Mais c'est bien le colonel Goïta, investi lundi président de la transition au Mali, deux semaines après son deuxième coup d'Etat en neuf mois, qui est directement visé.

A la mi-journée, ni lui, ni son tout nouveau Premier ministre civil, Choguel Kokalla Maïga, qui continue ses consultations pour la formation d'un gouvernement, n'avaient encore réagi aux propos du président français.

"Le moins que l'on puisse dire, c'est qu'Assimi Goïta et ses frères d'armes vont devoir attacher solidement les lacets de leurs godasses", estime un autre journal burkinabé, Le Pays.

Assimi Goïta pensait sans doute avoir fait le plus dur en assurant aux partenaires du Mali lors de son investiture que le retour au pouvoir des civils aurait bien lieu début 2022. Il s'était aussi engagé au respecter d'un accord de paix crucial pour la stabilité au Sahel.

- "No man's land" -

Emmanuel Macron a néanmoins durci le ton jeudi, en déplorant que de vastes territoires restent privés de services de base "parce que les Etats décident de ne pas prendre leurs responsabilités".

"C'est clairement un défi lancé aux autorités maliennes actuelles sur cette question du retour de l'Etat dans les zones qui sont largement restées des no man's land", estime Ornella Moderan, cheffe du programme Sahel de l'Institut d'études de sécurité (ISS).

Emmanuel Macron a aussi reproché aux Etats ouest-africains d'avoir "reconnu" comme président de transition un "putschiste militaire six mois après lui avoir refusé ce droit".

"Les relations entre Bamako et Paris sont clairement tendues et cela ne va pas faciliter les choses", souligne à cet égard Mme Moderan, en soulignant toutefois que la reconfiguration annoncée n'est "pas un retrait" et que le "dialogue n'est pas rompu" entre Paris et Bamako.

Pour le consultant en sécurité Mohamed Coulibaly, les derniers soubresauts au Mali sont un "prétexte" saisi par Paris pour annoncer une "voie de sortie honorable" face à "la crainte de l'enlisement".

Le retrait programmé des troupes françaises de certains "postes et bases avancés" dans le Nord du Mali va "créer un grand vide", regrette un militaire malien à la retraite, Alpha Sow.

La ministre française des Armées, Florence Parly, a pourtant assuré vendredi que les force des pays concernés étaient "plus en mesure de faire face à leurs ennemis" après avoir mené de vastes opérations conjointes ces derniers mois avec les troupes françaises.

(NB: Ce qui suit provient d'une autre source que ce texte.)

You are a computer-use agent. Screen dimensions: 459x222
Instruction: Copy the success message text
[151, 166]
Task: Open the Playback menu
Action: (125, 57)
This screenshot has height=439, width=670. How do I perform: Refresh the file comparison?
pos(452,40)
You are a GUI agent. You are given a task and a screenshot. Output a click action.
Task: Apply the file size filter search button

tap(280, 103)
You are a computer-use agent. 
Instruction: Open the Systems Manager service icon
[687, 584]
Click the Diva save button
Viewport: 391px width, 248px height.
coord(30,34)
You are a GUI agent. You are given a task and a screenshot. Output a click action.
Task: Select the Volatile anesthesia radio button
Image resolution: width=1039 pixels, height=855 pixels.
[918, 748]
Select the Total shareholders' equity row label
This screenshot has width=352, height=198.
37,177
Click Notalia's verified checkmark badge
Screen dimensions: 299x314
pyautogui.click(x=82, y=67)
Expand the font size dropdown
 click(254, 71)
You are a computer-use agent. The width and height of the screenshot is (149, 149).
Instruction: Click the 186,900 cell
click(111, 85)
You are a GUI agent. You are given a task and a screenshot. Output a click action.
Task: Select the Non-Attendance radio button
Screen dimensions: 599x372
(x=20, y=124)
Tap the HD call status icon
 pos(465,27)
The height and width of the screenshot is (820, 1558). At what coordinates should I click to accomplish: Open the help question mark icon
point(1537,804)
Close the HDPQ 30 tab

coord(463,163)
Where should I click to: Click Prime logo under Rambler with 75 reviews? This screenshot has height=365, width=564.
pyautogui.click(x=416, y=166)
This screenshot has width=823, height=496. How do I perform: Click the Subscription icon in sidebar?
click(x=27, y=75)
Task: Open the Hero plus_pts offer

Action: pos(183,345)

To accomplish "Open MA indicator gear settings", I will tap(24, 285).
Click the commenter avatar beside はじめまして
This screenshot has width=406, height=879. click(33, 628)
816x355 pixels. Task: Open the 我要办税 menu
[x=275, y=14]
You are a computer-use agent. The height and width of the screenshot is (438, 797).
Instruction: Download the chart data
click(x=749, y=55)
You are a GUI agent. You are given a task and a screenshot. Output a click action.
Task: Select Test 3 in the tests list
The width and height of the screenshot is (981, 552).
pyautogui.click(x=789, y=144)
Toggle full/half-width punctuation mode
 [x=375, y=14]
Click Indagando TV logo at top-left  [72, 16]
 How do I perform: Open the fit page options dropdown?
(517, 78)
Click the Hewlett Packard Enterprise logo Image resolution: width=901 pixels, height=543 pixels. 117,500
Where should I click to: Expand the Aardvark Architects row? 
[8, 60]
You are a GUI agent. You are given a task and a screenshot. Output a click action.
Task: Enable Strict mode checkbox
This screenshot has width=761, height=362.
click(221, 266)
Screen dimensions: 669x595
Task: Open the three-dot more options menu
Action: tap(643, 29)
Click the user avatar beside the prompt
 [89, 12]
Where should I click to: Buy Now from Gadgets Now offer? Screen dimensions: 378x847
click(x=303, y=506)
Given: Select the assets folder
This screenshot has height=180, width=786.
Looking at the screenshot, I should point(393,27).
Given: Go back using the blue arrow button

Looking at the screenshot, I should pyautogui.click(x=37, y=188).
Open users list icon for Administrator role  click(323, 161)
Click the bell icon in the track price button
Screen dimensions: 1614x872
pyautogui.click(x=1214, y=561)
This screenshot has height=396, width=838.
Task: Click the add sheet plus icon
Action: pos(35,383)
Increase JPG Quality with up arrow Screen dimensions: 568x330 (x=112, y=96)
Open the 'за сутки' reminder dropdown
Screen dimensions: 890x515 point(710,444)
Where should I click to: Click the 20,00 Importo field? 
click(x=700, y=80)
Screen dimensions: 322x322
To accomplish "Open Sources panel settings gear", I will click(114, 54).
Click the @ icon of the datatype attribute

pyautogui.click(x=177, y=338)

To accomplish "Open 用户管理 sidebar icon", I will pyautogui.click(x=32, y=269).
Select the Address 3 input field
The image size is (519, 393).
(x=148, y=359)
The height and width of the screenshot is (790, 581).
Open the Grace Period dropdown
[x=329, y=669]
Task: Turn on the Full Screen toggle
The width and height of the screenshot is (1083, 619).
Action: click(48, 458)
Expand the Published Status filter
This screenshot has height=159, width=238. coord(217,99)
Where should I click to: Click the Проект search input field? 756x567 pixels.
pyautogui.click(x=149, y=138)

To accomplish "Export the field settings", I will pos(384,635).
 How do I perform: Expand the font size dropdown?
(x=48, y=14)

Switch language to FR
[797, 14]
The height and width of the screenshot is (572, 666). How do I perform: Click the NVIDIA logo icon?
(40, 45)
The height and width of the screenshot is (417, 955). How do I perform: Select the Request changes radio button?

Elle a aussi dit que "l'engagement militaire restera très significatif", alors que Paris déploie actuellement dans le Sahel quelque 5.100 soldats contre les jihadistes affiliés à Al-Qaïda au Maghreb islamique (Aqmi) ou au groupe Etat islamique (EI).

- "Pas d'importance" -

"Il ne s'agit pas de chasser la France pour faire venir X ou Y. Pendant huit ans, nous n'avons pas su construire une armée digne de ce nom, tout cela n'est pas la faute de la France", estime l'imam Oumarou Diarra, figure du Mouvement du 5-Juin, dont est issu le nouveau Premier ministre de transition.

Aboubacar Siddick Fomba, membre du Conseil national de transition (CNT), qui fait office d'organe législatif, et réputé proche de la junte, estime pour sa part que la "conduite unilatérale et incohérente du président Macron" va se retourner contre lui.

Il est temps "d'adresser des demandes de coopération militaires à la Russie, à la Chine, à la Turquie", dit-il. Pour Yaya Koulibaly, un maçon qui discutait politique vendredi dans les rues de Bamako, "la présence française n'a pas d'importance". "Chaque jour, ce sont des morts et des morts, elle peut partir sans problème. Nous allons travailler et nous défendre", dit-il.